MethodsA total of 1,163 IUD users, 824 from Suraj and 339 from the CMW model, were enrolled in this 24-month prospective client follow-up. Participants were followed-up by female community mobilisers physically every second month to ascertain continued IUD usage and to collect information on associated factors, switching behaviour, reasons for discontinuation, and pregnancy occurrence. The probabilities of IUD continuation and the risk factors for discontinuation were estimated by life table analysis and Cox proportional-hazard techniques, respectively.
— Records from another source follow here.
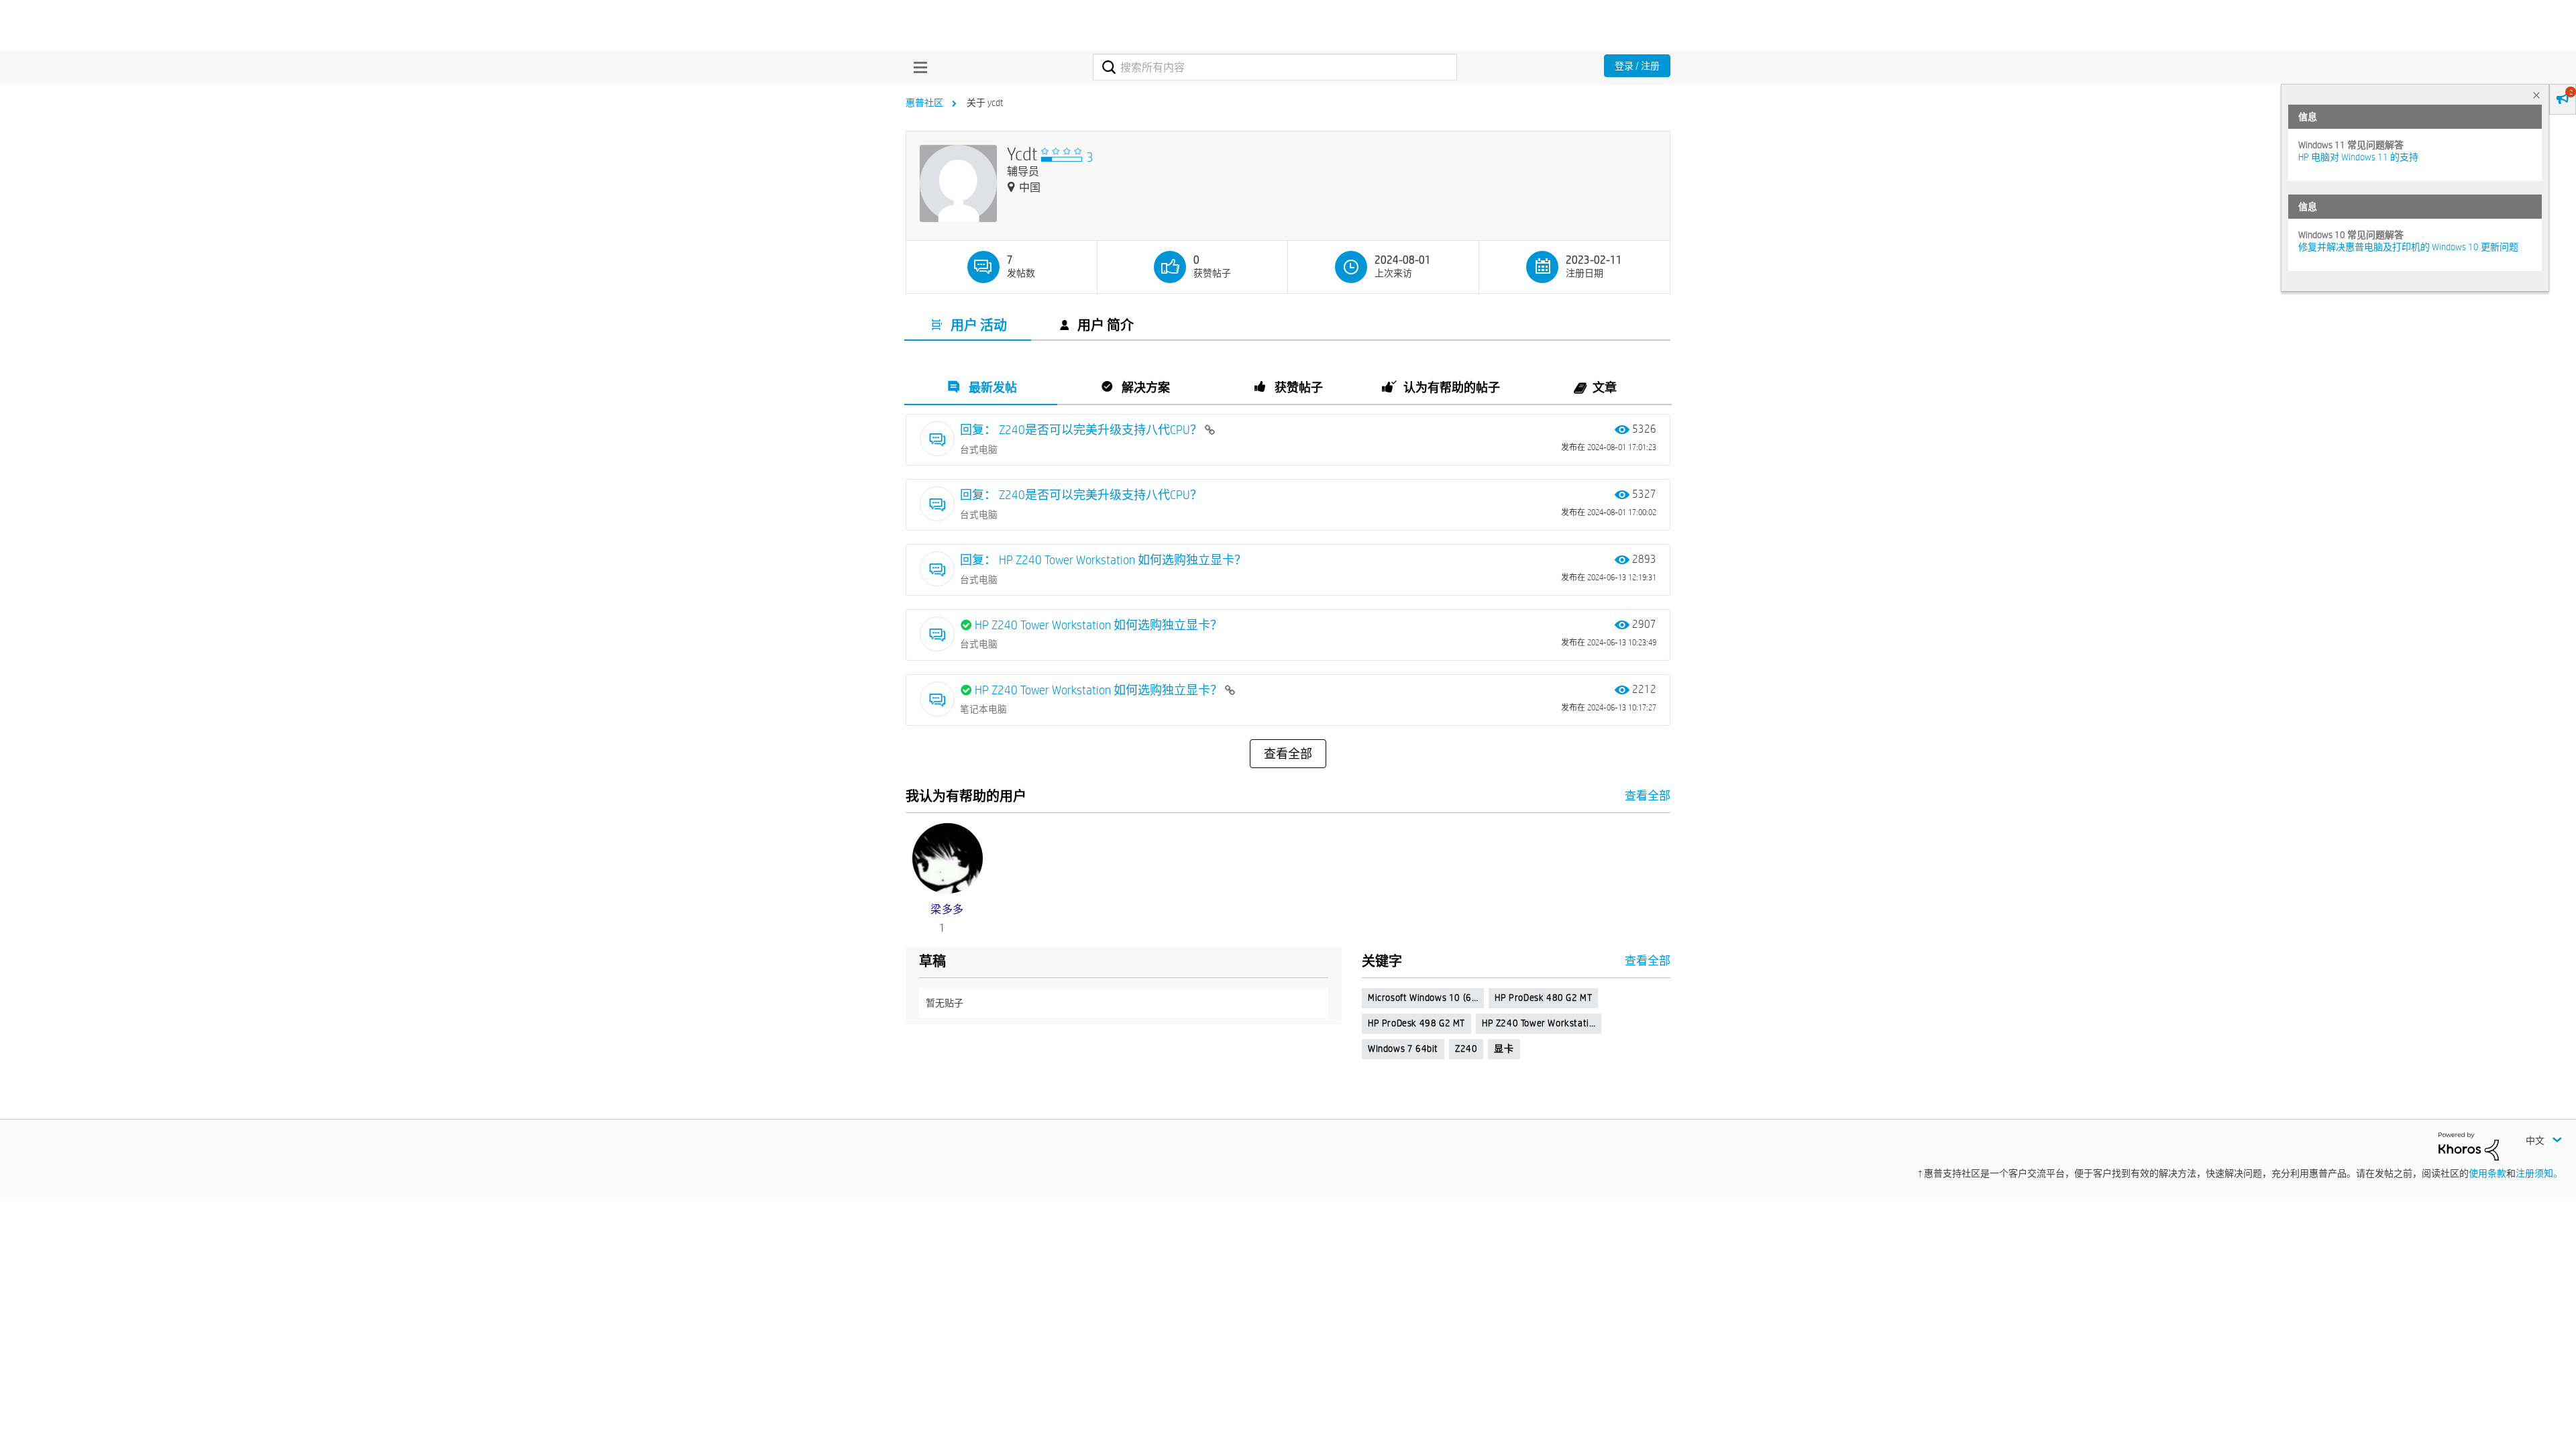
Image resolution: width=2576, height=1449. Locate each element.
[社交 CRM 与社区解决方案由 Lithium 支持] (2468, 1145)
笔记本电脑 (983, 709)
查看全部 (1288, 754)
ResultsThe cumulative probabilities of IUD continuation at 24 months in Suraj and CMW models were 82% and 80%, respectively. The difference between the two intervention areas was not significant. The probability distributions of IUD continuation were also similar in both interventions (Log rank test: χ2 = 0.06, df = 1, P = 0.81; Breslow test: χ2 = 0.6, df = 1, P = 0.44). Health concerns (Suraj = 57.1%, CMW = 38.7%) and pregnancy desire (Suraj = 29.3%, CMW = 40.3%) were reported as the most prominent reasons for IUD discontinuation in both intervention arms. IUD discontinuation was significantly associated with place of residence in Suraj and with age (15–25 years) in the CMW model.
ConclusionCMWs and private providers are equally capable of providing quality IUD services and ensuring higher method continuation. Pakistan’s National Maternal Newborn and Child Health programme should consider training CMWs and providing IUDs through them. Moreover, private sector mid-level providers could be engaged in promoting the use of IUDs.